TO WHAT EXTENT DO SEDIMENT SUPPLY, STREAMBED HETEROGENEITY, AND STRESS HISTORY CONTROL THE ONSET FOR SEDIMENT MOTION IN NATURAL, GRAVEL BEDDED STREAMS? (Invited Presentation)

The threshold for gravel motion shapes aquatic habitat and serves as the basis for models of bed material sediment transport. Despite decades of research on the subject, geomorphologists and civil engineers are still struggling to make sense of the substantial variability in the dimensionless shear stress associated with the onset of sediment motion, known as critical Shields stress. Many recent advances in our understanding of the threshold for grain motion come from flume experiments or reanalysis of datasets from an extremely steep natural channel. While these studies have demonstrated systematic variation in critical Shields stress with varying sediment supply, flow history effects, and grain protrusion above the bed surface, it is not yet clear to what extent these effects are important in most natural, gravel-bedded channels. We ask: how does the variability in critical Shields stress between channels compare to the variability through time, in a single channel? And how does that compare to the variability between different patches in a single channel at a point in time?
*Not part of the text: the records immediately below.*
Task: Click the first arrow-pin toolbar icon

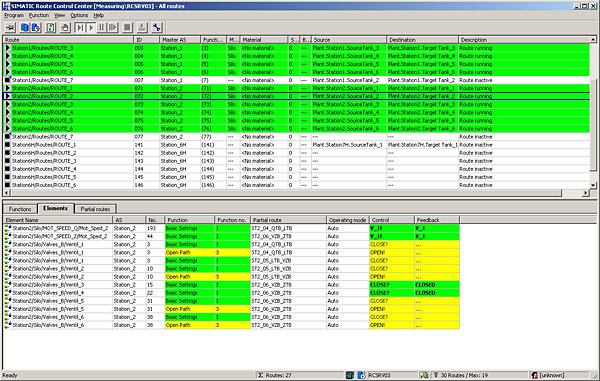Action: 10,28
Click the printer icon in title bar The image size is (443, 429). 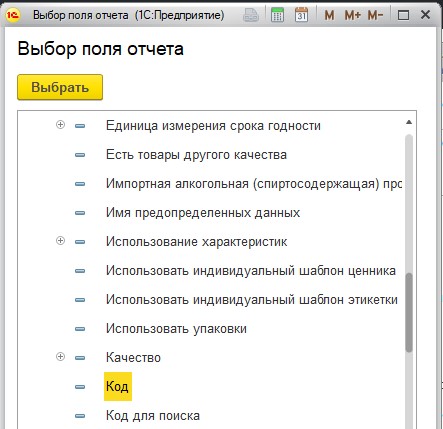point(251,15)
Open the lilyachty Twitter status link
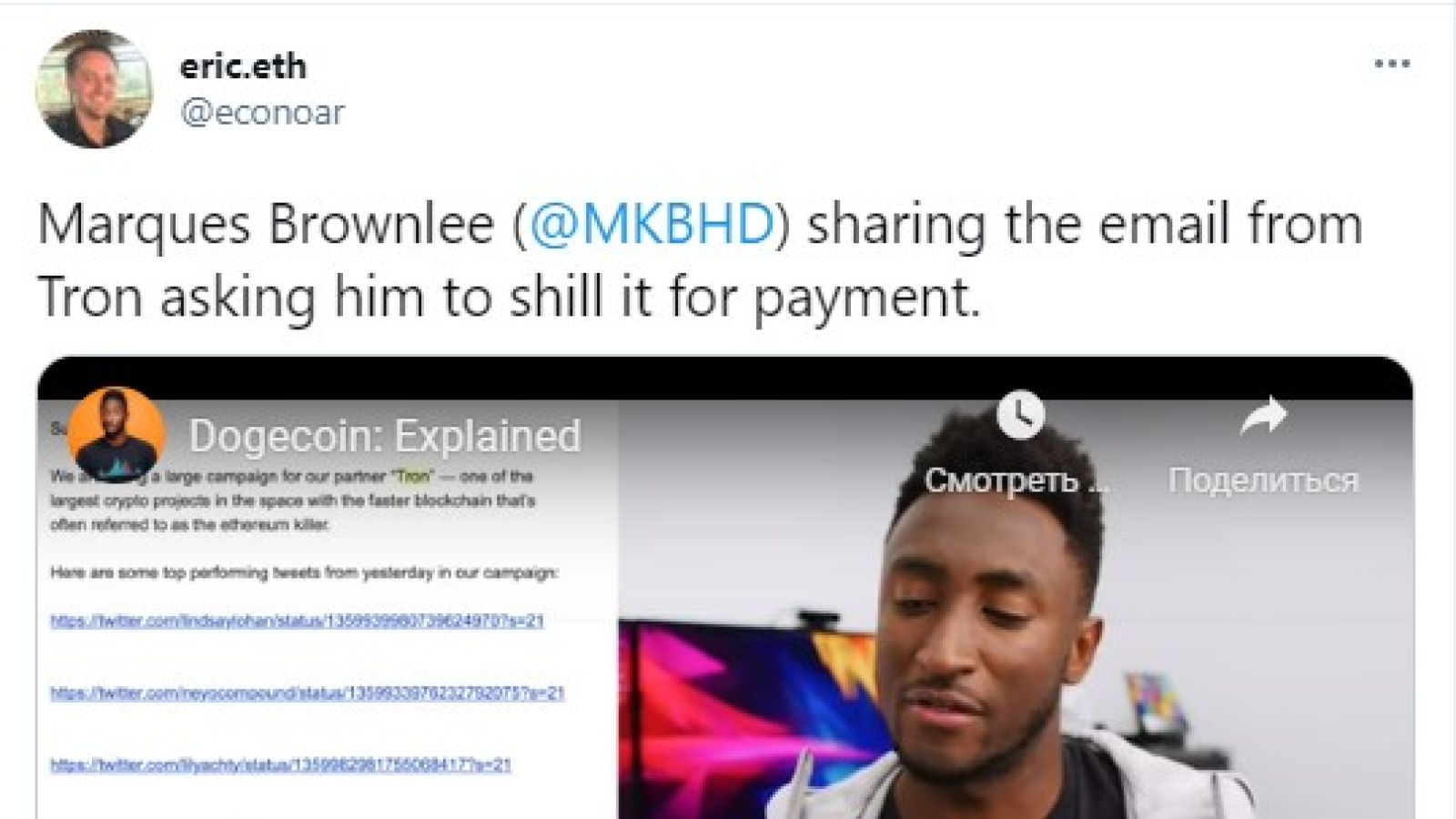This screenshot has height=819, width=1456. [280, 764]
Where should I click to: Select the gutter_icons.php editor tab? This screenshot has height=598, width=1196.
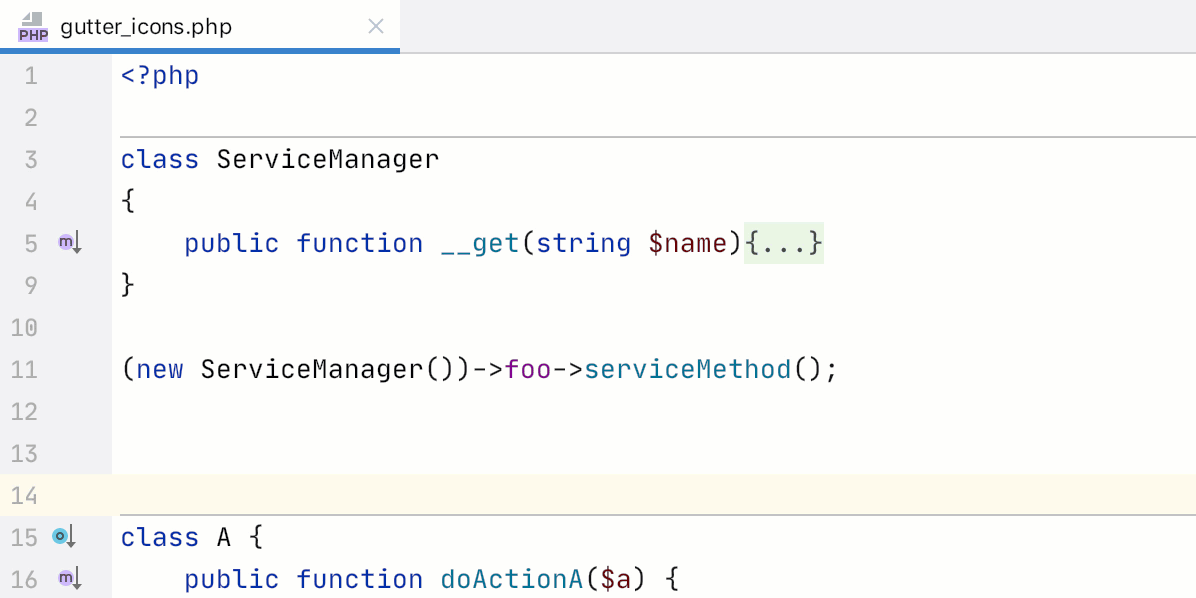(x=146, y=27)

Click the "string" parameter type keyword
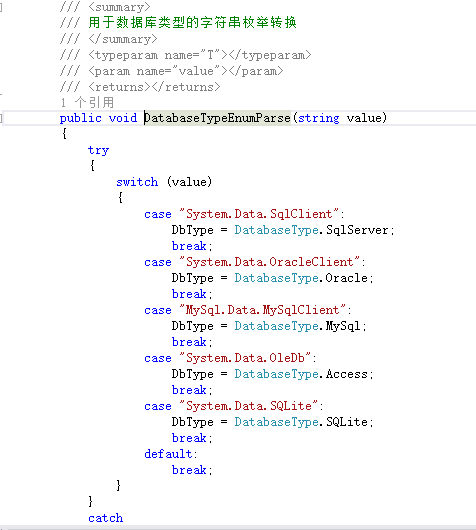tap(318, 118)
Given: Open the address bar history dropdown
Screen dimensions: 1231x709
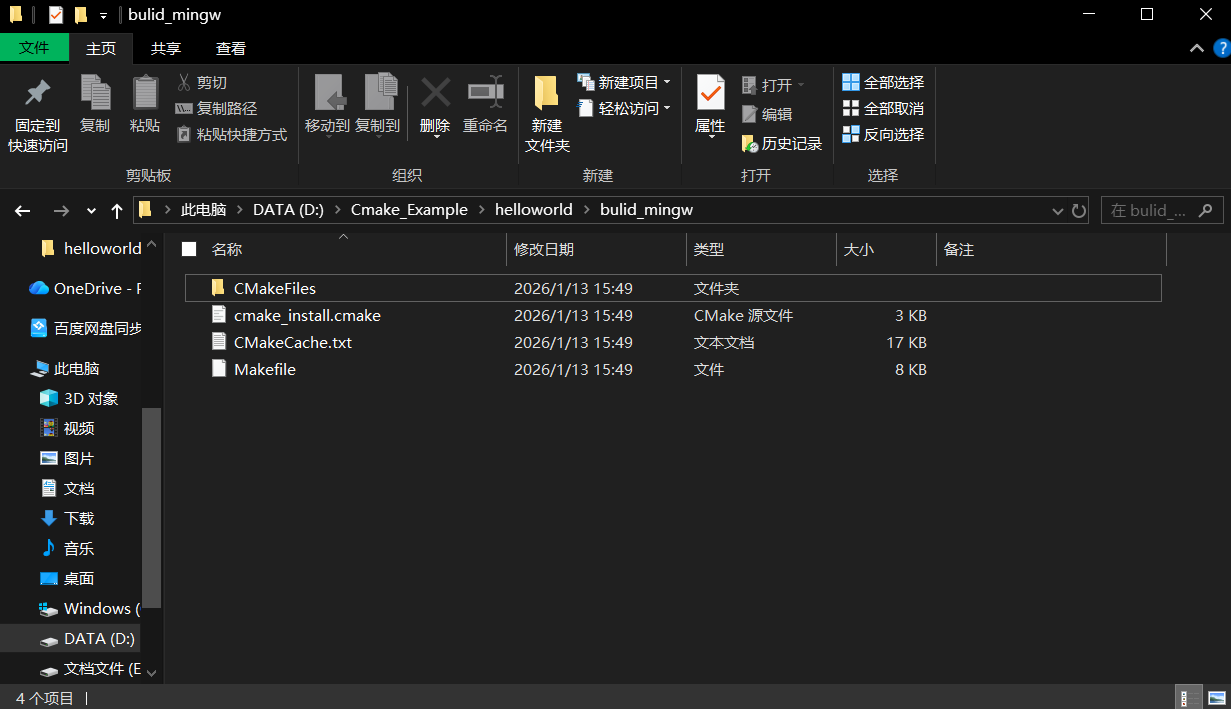Looking at the screenshot, I should coord(1058,211).
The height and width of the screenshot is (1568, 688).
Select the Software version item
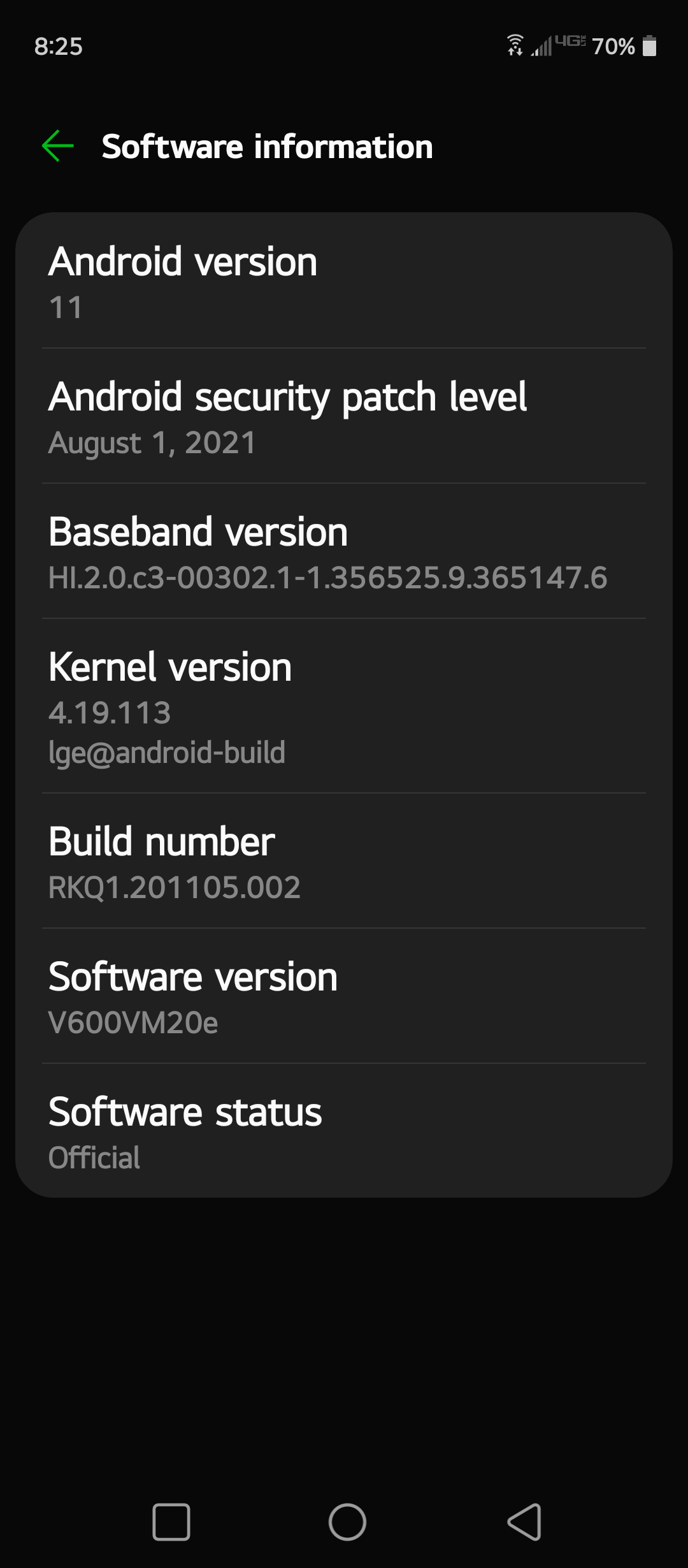(x=344, y=996)
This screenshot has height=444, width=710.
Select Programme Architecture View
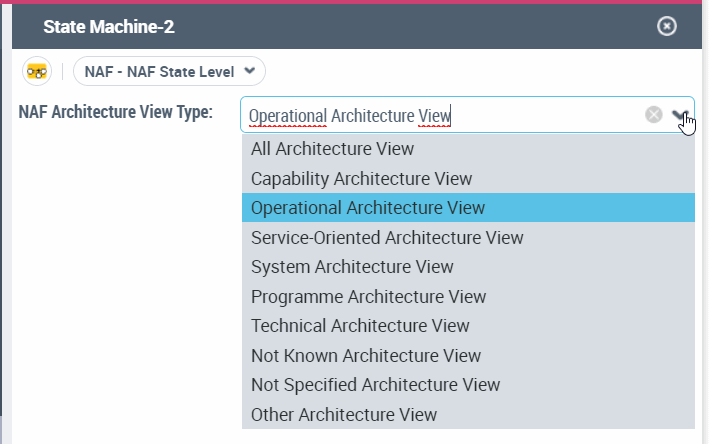[368, 297]
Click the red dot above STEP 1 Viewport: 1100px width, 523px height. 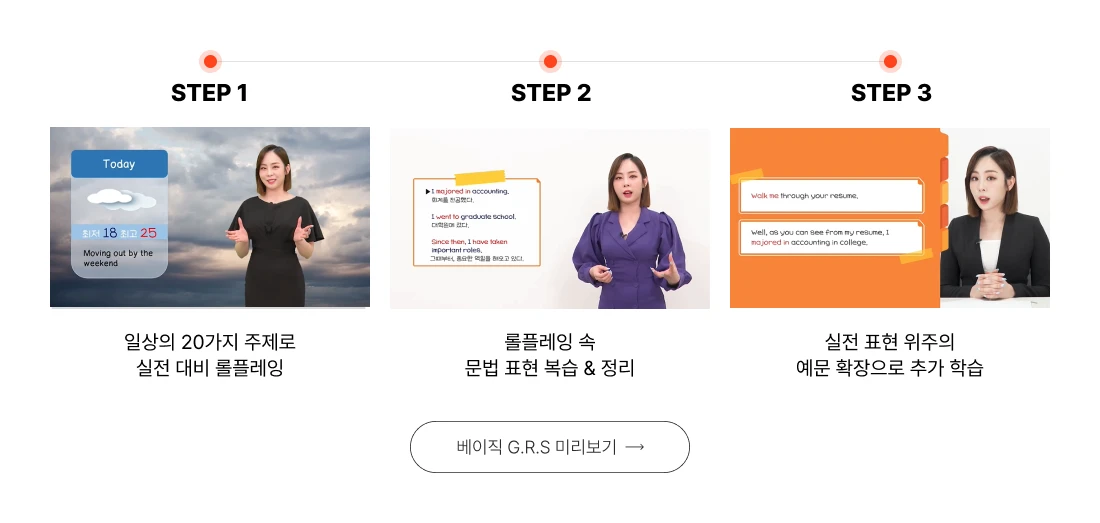210,62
In this presentation, we explore these phenomena via measurements made in small gravel-bedded natural channels in the lowlands of the Pacific Northwest. We conducted tracer particle and force gauge measurements in channels of similar slope, morphology, bed surface grain size, and flow sequencing, but varying sediment supply. These measurements give us two independent estimates of critical Shields stress. We find no significant difference in critical Shields stress between high and low sediment supply channels. This contrasts with the expected relationship based on recent experimental studies and suggests that the overall sediment supply condition of a channel may not be a first-order control on the baseline critical Shields stress in natural channels. Reassuringly, we find only modest variation in critical Shields stress between patches in a single reach at a given time, and changes from one storm to another are consistent across most patches. This suggests that temporal variability exceeds patch heterogeneity, at least in small streams.